## Dataset records
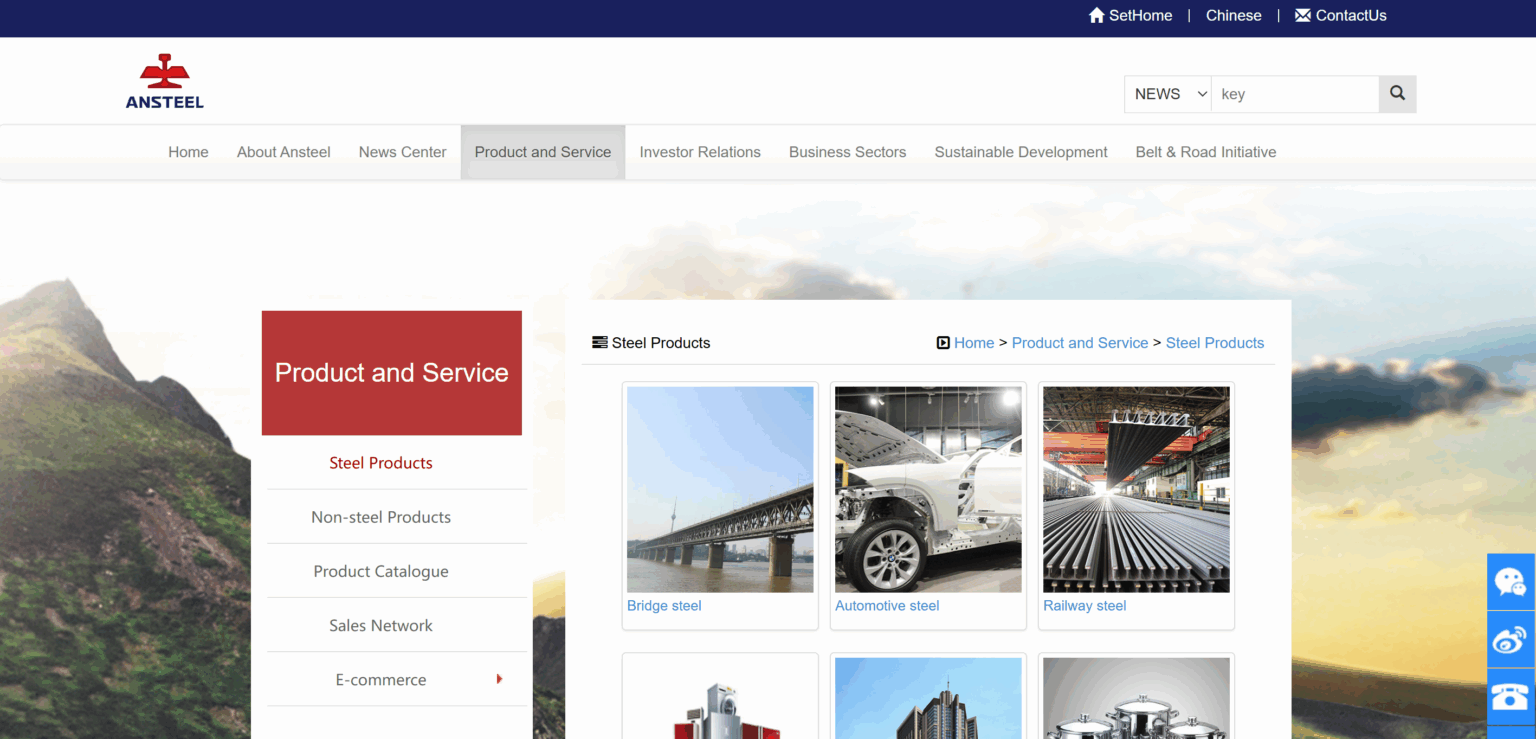Click the Ansteel logo
The width and height of the screenshot is (1536, 739).
pyautogui.click(x=165, y=81)
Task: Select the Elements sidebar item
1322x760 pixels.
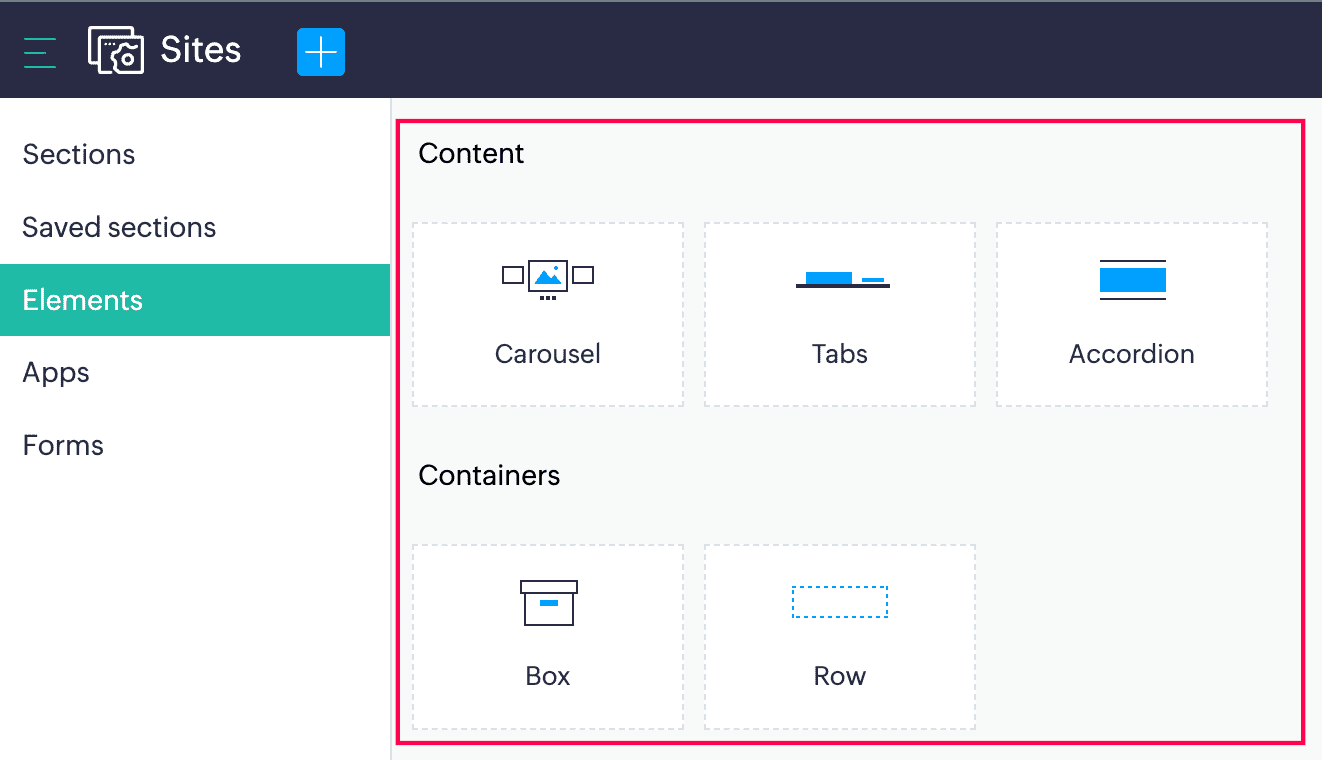Action: coord(195,300)
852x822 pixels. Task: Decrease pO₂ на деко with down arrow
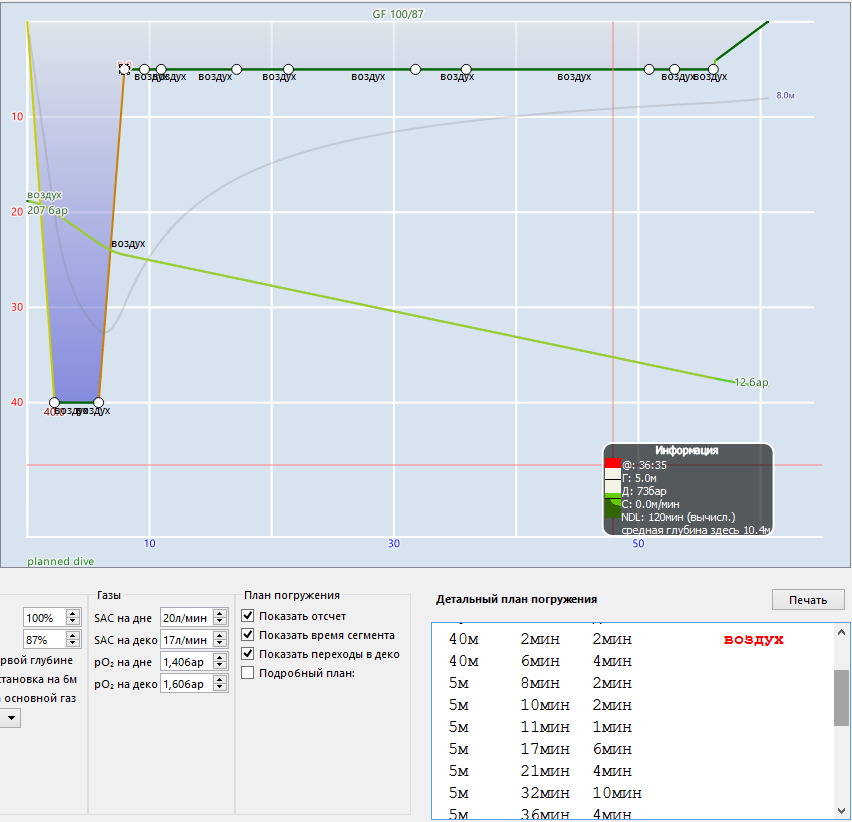pos(220,688)
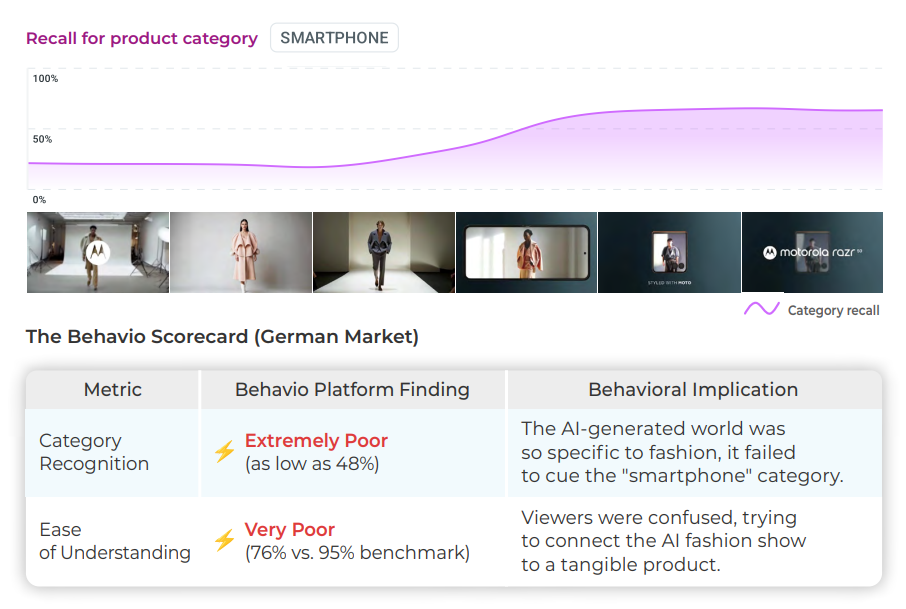Image resolution: width=906 pixels, height=609 pixels.
Task: Click the Category Recognition row label
Action: coord(94,452)
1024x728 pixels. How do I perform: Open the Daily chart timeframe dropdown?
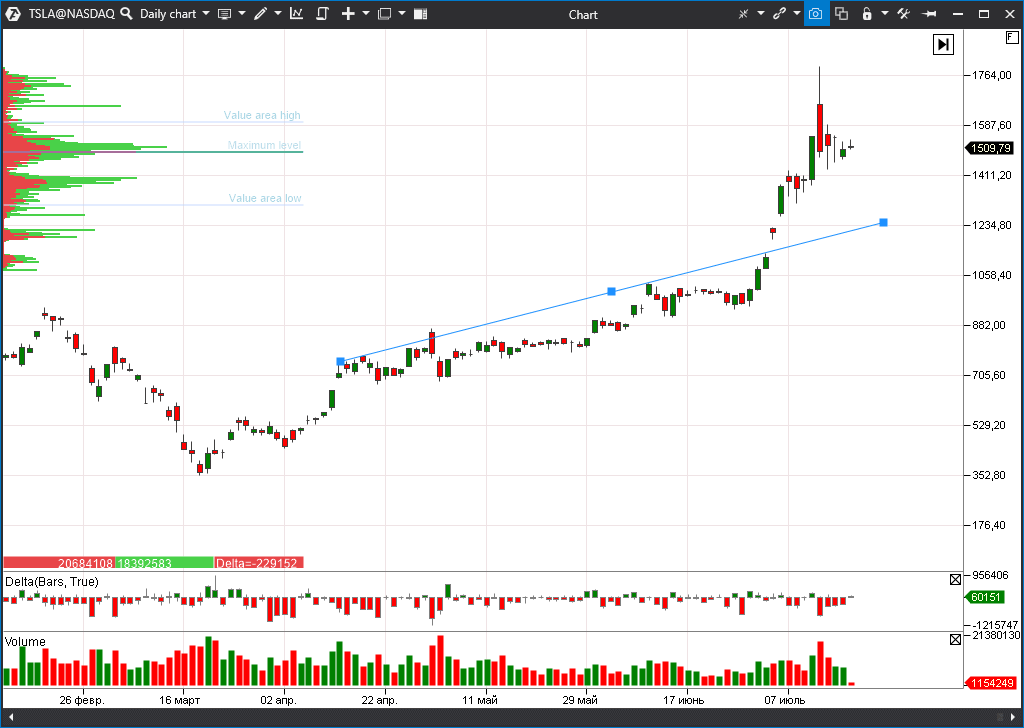[174, 14]
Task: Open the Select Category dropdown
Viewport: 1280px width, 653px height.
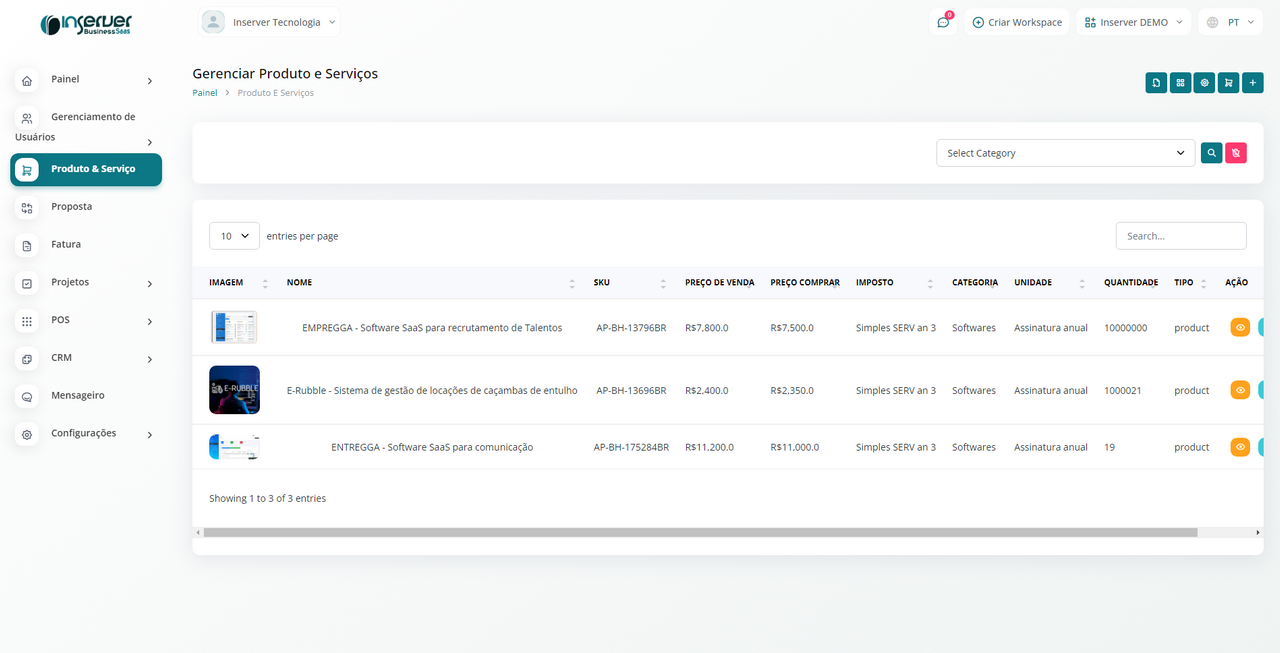Action: [x=1065, y=153]
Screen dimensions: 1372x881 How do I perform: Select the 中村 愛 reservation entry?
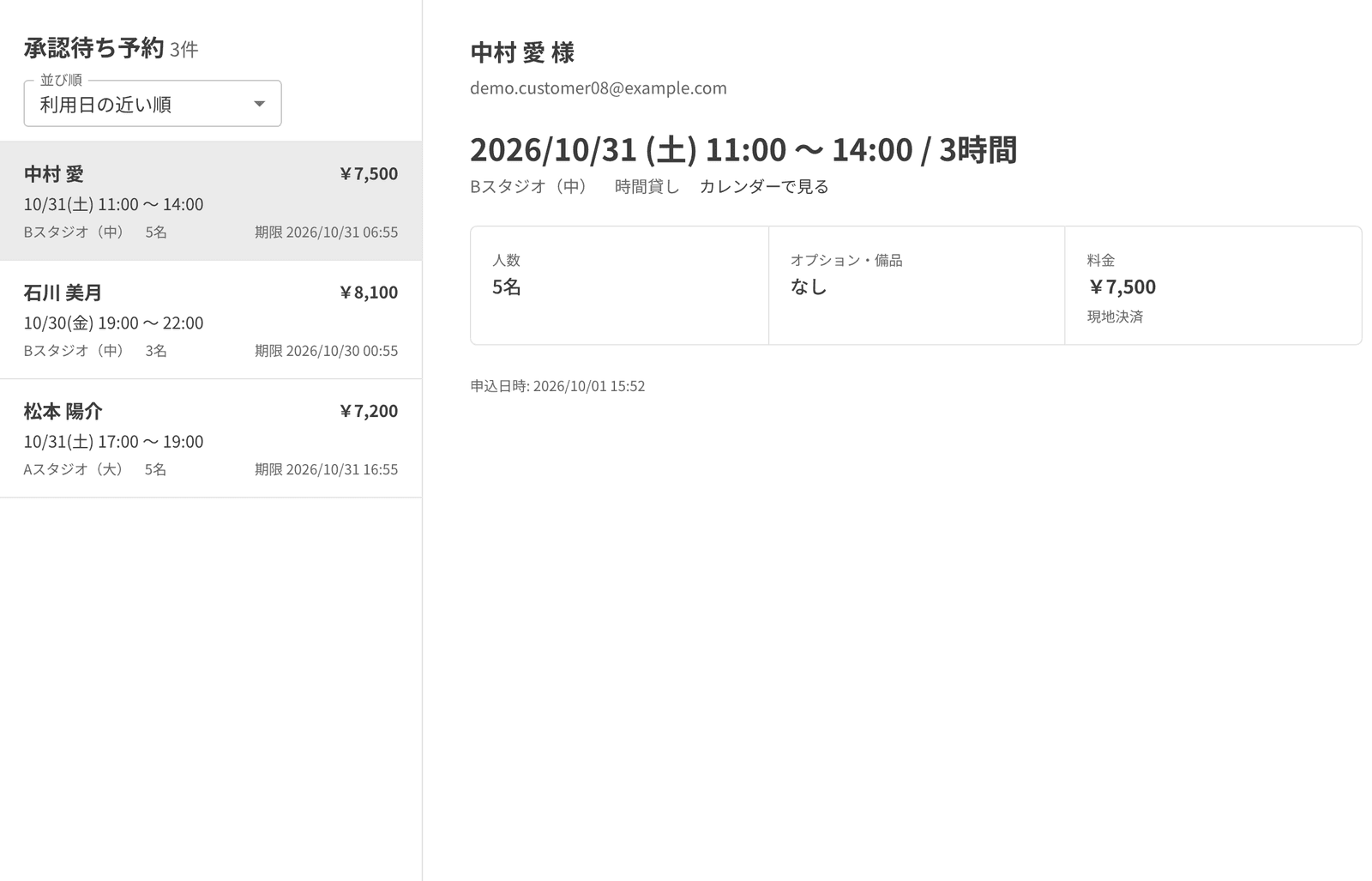point(211,201)
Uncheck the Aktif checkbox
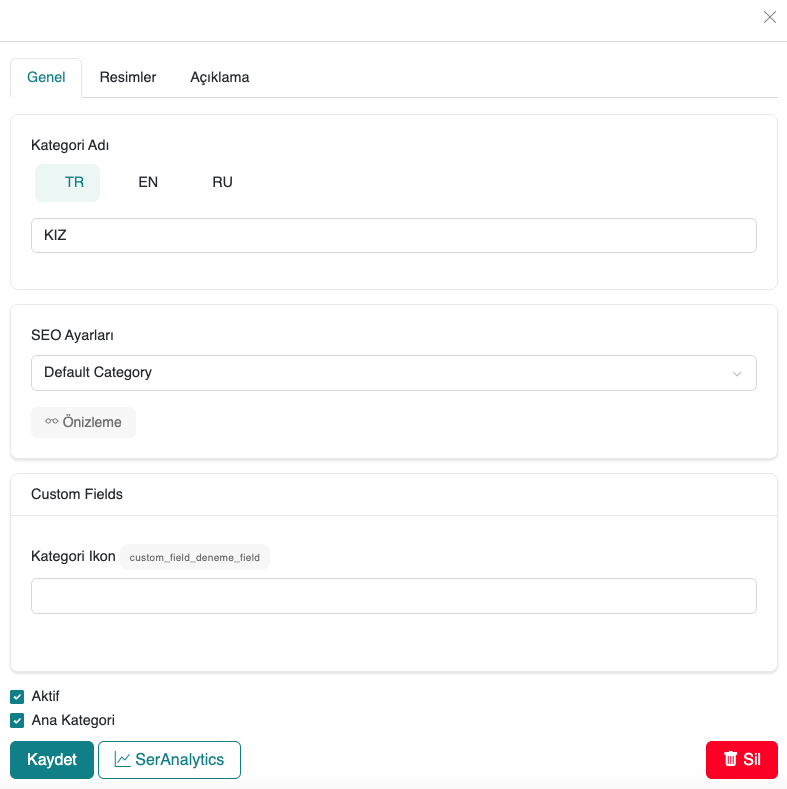The height and width of the screenshot is (789, 787). [17, 697]
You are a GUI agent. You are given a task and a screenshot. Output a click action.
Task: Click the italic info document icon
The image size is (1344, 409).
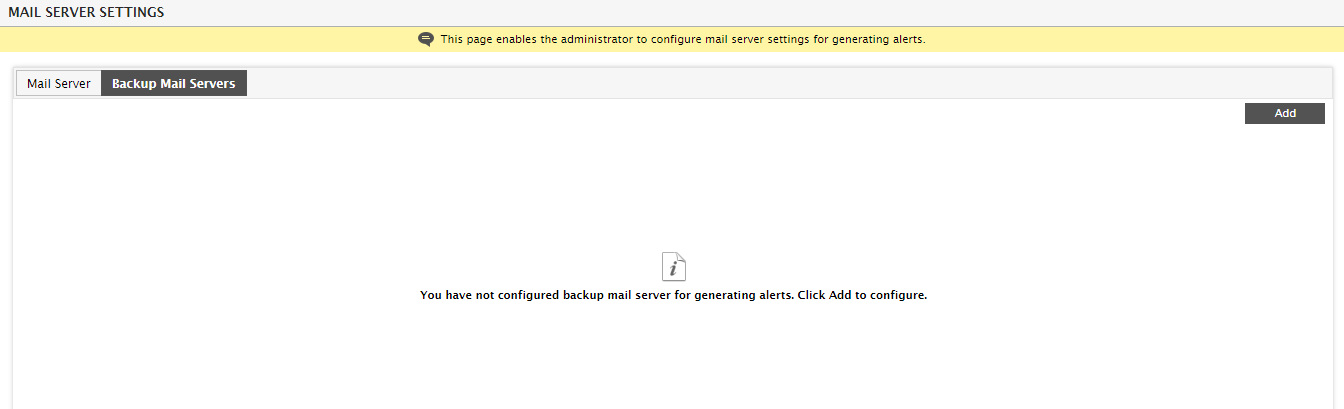click(x=674, y=266)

## Your assignment
Skip the pictures and copy exactly the lines from the one containing "Screen dimensions: 1372x881" through the end of the material, both ends included.

## Exercise response
Screen dimensions: 1372x881 How do I perform: Select the 中村 愛 reservation entry?
point(211,201)
Uncheck the Aktif checkbox
The height and width of the screenshot is (789, 787). [17, 697]
You are a GUI agent. You are given a task and a screenshot. Output a click action.
Task: Click the italic info document icon
The image size is (1344, 409).
click(x=674, y=266)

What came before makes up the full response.